The next year the French and English buccaneers who occupied the small island of Tortuga made a descent upon the western part of la Espanola, called Haiti by the natives (mountainous land), and maintained themselves there till that part of the island was ceded to France by the treaty of Ryswyk, in 1697.
Spain equipped a fleet to clear the West Indies from pirates in 1630, and placed it under the command of Don Federico de Toledo. He was met in the neighborhood of San Cristobal by a numerous fleet of small craft, which had the advantage over the unwieldy Spanish ships in that they could maneuver with greater rapidity and precision. There are no reliable details of the result of the engagement. Abbad tells us that the Spaniards were victorious, but the buccaneers continued to occupy all the islands which they had occupied before.
In 1634 they took possession of Curagao, Aruba, and Bonaire, near the coast of Venezuela, and established themselves in 1638 in San Eustaquio, Saba, San Martin, and Santa Cruz.
In 1640 the Governor of Puerto Rico sought to expel them from the last-named island. He defeated them, killing many and taking others prisoners; but as soon as he returned to Puerto Rico the Hollanders from San Eustaquio and San Martin reoccupied Santa Cruz, and he was compelled to equip another expedition to dislodge them, in which he was completely successful. This time he left a garrison, but in the same year the French commander, Poincy, came with a strong force and compelled the garrison to capitulate. The island remained a French possession under the name of Saint Croix until it was sold to Denmark, in 1733, for $150,000. Another expedition set out from Puerto Rico in 1650, to oust the French and Hollanders from San Martin. The Spaniards destroyed a fort that had been constructed there, but as soon as they returned to this island the pirates reoccupied their nest. In 1657 an Englishman named Cook came with a sufficient force and San Martin became an English possession.
About 1665 the French Governor of Tortuga, Beltran Ogeron, planned the conquest of Puerto Rico. He appeared off the coast with 3 ships, but one of the hurricanes so frequent in these latitudes came to the island's rescue. The ships were stranded, and the surviving Frenchmen made prisoners. Among them was Ogeron himself, but his men shielded him by saying that he was drowned. On the march to the capital he and his ship's surgeon managed to escape, and, after killing the owner of a fishing-smack, returned to Tortuga, where he immediately commenced preparations for another invasion of Puerto Rico. When he came back he was so well received by the armed peasantry (jibaros) that he was forced to reembark.
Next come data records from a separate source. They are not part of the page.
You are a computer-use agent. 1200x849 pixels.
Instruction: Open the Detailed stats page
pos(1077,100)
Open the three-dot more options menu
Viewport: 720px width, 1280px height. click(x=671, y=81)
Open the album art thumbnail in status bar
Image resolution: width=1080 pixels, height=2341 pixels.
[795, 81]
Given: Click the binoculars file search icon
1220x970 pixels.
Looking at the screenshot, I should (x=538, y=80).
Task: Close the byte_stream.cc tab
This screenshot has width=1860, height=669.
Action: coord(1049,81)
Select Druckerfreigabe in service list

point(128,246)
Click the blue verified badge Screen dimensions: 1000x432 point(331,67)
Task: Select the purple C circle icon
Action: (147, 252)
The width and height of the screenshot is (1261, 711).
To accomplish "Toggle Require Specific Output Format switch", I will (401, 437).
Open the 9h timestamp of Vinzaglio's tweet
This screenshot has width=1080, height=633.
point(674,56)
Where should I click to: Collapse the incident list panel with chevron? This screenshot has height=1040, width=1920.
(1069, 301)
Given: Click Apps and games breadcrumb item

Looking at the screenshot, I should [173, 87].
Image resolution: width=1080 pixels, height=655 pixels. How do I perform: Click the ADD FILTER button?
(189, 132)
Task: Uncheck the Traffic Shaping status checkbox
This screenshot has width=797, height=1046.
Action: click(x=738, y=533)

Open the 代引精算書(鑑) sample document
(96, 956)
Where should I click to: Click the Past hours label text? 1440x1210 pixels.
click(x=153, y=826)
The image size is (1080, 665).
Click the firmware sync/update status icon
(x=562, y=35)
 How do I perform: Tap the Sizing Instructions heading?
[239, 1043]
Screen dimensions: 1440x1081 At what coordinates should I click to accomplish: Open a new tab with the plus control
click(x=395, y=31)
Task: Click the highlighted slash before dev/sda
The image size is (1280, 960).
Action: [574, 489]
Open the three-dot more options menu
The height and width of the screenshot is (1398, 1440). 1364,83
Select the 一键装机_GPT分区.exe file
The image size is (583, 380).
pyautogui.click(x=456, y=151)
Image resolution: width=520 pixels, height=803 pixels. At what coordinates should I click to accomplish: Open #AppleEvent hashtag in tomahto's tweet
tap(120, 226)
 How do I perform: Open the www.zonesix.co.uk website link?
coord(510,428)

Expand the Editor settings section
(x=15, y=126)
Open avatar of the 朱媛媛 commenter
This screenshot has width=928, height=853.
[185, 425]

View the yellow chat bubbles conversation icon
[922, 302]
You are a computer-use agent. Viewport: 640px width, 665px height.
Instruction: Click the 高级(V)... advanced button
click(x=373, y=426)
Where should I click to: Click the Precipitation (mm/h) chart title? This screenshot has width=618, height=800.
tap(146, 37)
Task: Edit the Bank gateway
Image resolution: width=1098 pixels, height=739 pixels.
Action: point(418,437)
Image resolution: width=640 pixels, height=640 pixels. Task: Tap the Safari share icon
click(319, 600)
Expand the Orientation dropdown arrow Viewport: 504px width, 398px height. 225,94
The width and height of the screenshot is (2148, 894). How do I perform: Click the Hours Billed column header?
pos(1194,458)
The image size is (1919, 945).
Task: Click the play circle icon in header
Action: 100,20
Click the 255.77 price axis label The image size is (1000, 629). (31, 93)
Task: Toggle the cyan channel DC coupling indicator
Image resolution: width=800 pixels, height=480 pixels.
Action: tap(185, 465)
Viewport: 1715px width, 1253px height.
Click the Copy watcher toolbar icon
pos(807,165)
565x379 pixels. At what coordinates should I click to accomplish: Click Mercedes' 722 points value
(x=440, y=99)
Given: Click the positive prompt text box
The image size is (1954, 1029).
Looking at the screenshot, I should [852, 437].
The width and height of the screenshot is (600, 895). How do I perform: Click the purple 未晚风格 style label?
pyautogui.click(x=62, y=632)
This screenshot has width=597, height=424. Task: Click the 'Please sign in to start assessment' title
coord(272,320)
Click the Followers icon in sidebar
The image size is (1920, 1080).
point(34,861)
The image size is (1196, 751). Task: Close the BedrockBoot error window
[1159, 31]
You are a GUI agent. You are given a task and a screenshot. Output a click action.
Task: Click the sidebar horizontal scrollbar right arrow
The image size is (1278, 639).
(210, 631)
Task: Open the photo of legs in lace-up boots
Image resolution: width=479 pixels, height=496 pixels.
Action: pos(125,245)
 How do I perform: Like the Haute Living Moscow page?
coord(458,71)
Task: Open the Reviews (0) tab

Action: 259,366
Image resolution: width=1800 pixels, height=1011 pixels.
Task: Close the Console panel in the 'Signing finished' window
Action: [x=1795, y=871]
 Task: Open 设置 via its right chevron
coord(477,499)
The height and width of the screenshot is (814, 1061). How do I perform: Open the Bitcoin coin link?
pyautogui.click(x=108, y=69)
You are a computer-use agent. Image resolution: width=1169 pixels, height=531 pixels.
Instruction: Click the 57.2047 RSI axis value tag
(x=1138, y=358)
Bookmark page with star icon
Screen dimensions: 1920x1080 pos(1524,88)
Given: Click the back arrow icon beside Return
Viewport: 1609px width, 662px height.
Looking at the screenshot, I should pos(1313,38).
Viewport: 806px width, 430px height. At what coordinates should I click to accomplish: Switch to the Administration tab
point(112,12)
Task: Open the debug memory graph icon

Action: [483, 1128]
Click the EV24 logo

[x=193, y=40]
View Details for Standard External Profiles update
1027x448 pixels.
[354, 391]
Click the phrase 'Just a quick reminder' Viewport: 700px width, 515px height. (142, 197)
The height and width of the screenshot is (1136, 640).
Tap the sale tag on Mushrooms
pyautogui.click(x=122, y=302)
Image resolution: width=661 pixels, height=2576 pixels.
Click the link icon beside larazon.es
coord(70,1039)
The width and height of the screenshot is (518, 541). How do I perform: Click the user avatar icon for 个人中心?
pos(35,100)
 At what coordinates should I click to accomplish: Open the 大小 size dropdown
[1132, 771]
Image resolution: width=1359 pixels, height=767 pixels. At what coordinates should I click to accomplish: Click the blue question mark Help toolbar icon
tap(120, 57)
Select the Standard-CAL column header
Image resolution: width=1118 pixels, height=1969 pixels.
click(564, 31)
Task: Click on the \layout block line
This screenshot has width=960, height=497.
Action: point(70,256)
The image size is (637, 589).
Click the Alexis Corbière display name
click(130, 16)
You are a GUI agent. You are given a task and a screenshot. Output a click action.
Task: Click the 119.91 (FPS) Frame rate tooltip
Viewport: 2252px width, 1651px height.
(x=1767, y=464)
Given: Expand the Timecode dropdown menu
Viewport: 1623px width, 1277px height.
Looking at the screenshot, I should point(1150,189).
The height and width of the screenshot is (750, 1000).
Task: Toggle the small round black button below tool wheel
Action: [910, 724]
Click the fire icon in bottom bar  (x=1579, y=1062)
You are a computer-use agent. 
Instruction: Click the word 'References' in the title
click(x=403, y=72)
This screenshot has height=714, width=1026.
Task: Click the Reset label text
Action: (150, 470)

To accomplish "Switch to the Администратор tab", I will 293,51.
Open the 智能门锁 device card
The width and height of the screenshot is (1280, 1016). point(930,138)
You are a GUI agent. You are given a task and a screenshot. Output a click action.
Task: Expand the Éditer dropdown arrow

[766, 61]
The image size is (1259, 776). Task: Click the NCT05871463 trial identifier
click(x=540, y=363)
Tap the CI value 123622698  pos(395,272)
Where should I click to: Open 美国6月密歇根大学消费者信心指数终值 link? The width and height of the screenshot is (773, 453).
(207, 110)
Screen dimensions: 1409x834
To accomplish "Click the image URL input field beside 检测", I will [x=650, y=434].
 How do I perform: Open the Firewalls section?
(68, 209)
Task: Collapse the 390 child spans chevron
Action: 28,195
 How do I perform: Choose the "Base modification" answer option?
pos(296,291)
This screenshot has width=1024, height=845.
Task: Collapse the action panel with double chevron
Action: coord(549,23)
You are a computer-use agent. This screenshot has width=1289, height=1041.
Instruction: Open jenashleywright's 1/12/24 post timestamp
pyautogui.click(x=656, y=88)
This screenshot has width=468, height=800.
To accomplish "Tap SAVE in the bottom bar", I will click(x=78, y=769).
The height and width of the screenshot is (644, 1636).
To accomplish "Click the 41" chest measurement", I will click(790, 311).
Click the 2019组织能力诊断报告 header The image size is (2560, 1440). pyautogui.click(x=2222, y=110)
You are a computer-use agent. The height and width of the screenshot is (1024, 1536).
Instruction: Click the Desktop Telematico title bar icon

From this time to 1679 several expeditions were fitted out in San Juan to drive the filibusters from one or another of the islands in the neighborhood. In 1780 a fleet was equipped with the object of definitely destroying all the pirates' nests. The greater part of the garrison, all the Puerto Ricans most distinguished for bravery, intelligence, and experience, took part in the expedition. The fleet was accompanied by the Spanish battle-ship Carlos V, which carried 50 cannon and 500 men. Of this expedition not a soul returned. It was totally destroyed by a hurricane, and the island was once more plunged in mourning, ruin, and poverty, from which it did not emerge till nearly a century later.